Stored items:
· · · ·
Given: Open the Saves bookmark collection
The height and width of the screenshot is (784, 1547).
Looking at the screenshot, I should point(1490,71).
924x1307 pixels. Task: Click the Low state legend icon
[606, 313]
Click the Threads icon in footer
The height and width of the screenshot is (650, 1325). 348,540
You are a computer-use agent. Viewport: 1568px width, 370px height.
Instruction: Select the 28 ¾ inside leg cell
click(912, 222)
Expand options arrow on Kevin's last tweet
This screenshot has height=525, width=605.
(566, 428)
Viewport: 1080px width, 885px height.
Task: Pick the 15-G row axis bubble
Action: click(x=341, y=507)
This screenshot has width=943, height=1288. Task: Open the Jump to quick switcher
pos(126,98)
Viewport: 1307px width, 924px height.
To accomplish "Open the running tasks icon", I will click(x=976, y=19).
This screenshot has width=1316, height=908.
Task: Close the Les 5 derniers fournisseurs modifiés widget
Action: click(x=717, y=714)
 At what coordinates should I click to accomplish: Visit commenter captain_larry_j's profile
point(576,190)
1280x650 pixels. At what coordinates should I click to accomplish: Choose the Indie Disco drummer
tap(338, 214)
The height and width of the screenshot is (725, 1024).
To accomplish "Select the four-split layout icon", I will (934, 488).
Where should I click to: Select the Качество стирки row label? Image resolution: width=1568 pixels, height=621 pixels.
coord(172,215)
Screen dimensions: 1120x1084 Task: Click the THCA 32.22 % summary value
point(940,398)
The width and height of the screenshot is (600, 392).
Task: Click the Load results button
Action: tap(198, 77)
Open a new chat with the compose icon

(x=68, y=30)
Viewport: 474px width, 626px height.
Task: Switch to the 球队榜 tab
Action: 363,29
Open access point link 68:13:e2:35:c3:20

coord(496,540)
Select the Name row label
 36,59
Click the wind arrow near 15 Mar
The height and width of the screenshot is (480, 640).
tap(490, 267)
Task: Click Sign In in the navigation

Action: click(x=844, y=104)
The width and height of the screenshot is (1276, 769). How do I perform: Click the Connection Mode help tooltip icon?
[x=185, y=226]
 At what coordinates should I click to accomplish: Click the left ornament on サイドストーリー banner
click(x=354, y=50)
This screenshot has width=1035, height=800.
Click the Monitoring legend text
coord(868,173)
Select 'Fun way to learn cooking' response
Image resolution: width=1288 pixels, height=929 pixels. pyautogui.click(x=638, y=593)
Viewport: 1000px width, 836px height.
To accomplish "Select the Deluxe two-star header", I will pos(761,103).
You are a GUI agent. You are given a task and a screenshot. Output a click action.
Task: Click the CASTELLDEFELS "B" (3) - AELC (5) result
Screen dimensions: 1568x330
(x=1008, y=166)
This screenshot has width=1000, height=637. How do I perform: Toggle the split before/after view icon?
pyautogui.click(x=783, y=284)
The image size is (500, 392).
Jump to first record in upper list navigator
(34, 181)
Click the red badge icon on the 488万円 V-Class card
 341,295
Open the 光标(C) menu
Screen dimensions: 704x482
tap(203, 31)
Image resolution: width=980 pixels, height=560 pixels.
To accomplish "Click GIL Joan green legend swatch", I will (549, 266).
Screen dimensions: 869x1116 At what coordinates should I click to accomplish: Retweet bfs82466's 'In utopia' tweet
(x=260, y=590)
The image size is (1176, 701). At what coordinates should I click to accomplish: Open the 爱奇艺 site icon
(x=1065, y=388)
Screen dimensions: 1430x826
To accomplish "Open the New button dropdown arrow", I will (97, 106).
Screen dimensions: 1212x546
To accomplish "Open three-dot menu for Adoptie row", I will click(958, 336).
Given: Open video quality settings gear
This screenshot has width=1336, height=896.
· · · ·
PROBLEM:
Please give the number of lines in the entries that contain the word "agent", and nothing besides it.

OUTPUT FOR THIS EXERCISE:
2